Probably the soonest notices of what we are aware of today as the samosa can be found in Persian works tracing all the way back to the ninth century. Contents from all through the Arab world between the tenth and thirteenth century likewise go on about it, however the formula is consistently comparative: oil, spread, salt, batter, and warm water. A straightforward dish known by many names in numerous locales.

It was during the 1300s that our samosa first shows up on Indian soil. Exchanged through Central Asian sellers and merchants across the Muslim world, it in the end discovered its direction to the subcontinent under the name samosa, named for its pyramidal shape after the pyramids of Central Asia. These would probably have been conspicuous as samosas even today, containing meat, ghee, and onion.

From India, the samosa diffused itself across many societies and advanced toward North and East Africa, just as meandering to the Mediterranean and into Southeast Asia and even Polynesia. As the hundreds of years passed, the formula changed, and each district added its own energy to the generally basic baked good. Thusly, these variations likewise advanced back to India, where the samosa had effectively been changed from one area to another.
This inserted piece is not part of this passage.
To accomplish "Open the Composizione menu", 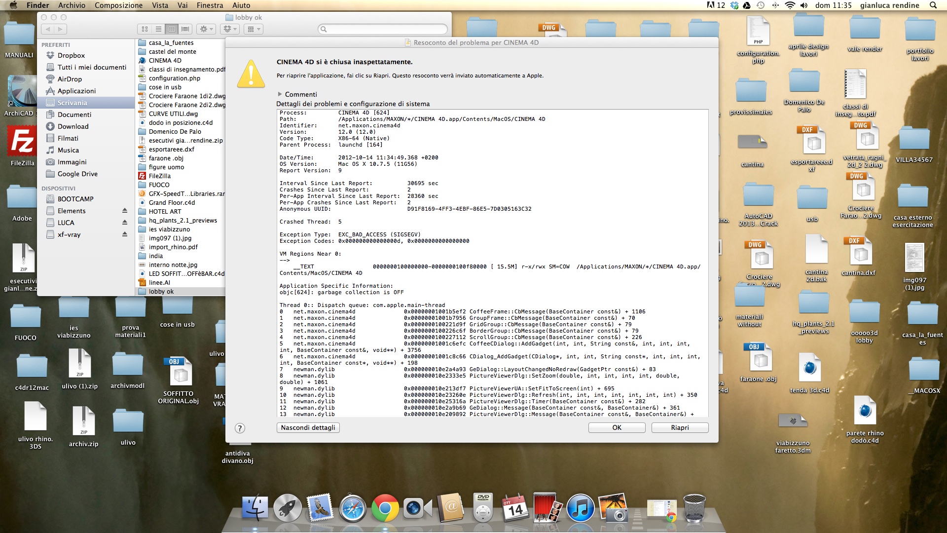I will point(118,5).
This deluge, out-flux, inward change, and reexamination is the thing that has prompted the amazingly different however ever-famous samosa we as a whole know and love today.


Today, the Indian samosa is a dish as various as India itself. The shape and the baked good are among the solitary constants, to be reasonable however, even the cake changes a tad relying upon the space and area. Which is the reason, in the present day, the word samosa alludes more to a whole group of baked goods as opposed to one solitary food thing. In Central Asia, for example, where they are as yet called samosa, hulls are thicker and crumblier, and fillings are generally meatier, with mince and onion, as in the good 'old days.
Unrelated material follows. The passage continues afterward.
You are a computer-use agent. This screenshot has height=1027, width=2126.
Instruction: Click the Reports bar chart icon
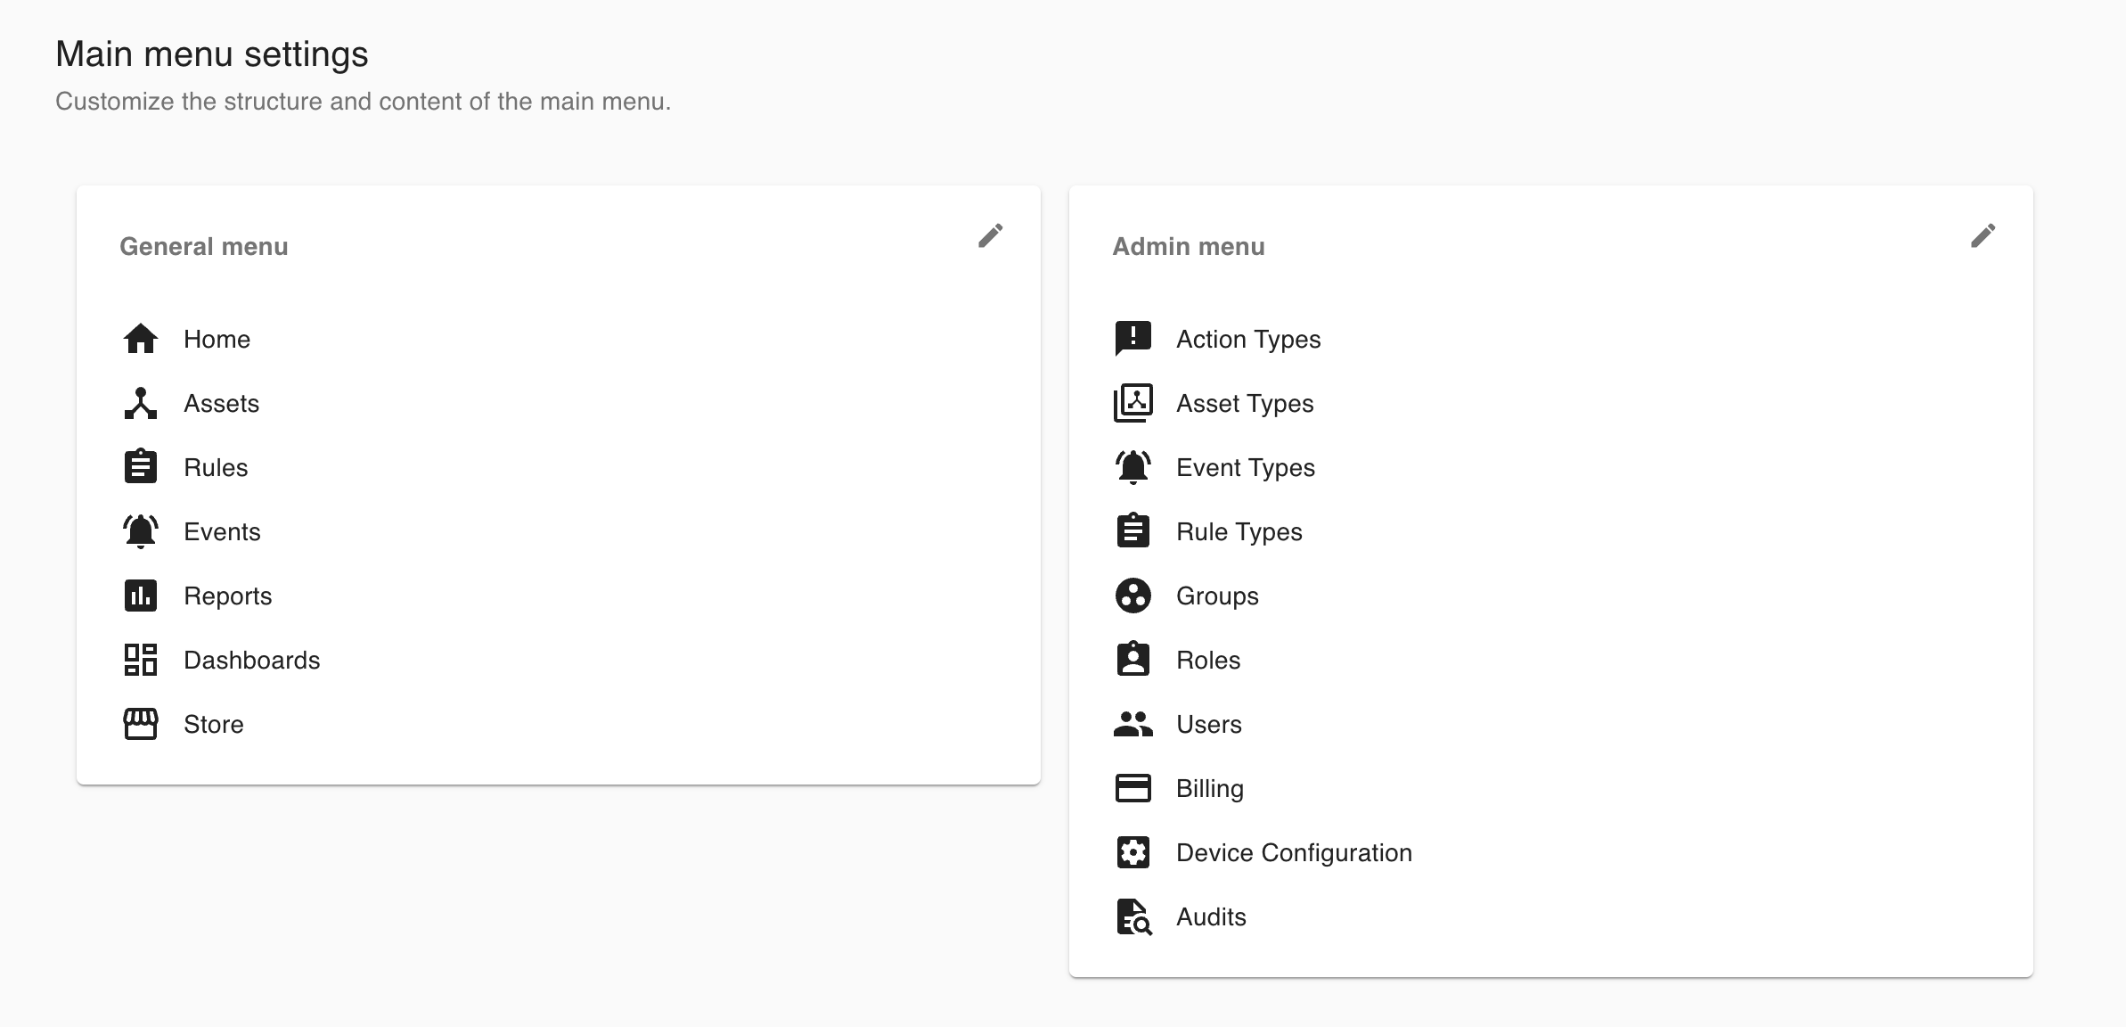click(x=141, y=596)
It's in India, however, where the southern style triangles became hot and had potato added to the filling. The coriander, pepper, caraway seeds, and different staples we taste today were totally presented all through the Indian subcontinent more than many long stretches of culinary investigation. Thus, while it could be the cake that initially shows a samosa, it's the filling that really characterizes what sort of samosa you are eating.

The Western samosa frequently utilizes green chillies for both warmth and flavor–yet these weren't even accessible for the dish until the disclosure of the New World, when Portuguese dealers started to carry the hot peppers back with them. Furthermore, obviously, in the Punjab district, a samosa basically wouldn't be a samosa without paneer. Peas were prevalently acquainted with the filling by Moroccans, while chickpeas supplanted potatoes in Israel and encompassing regions.

This extraordinary variety is illustrative of the enduring effortlessness and delightfulness of the samosa.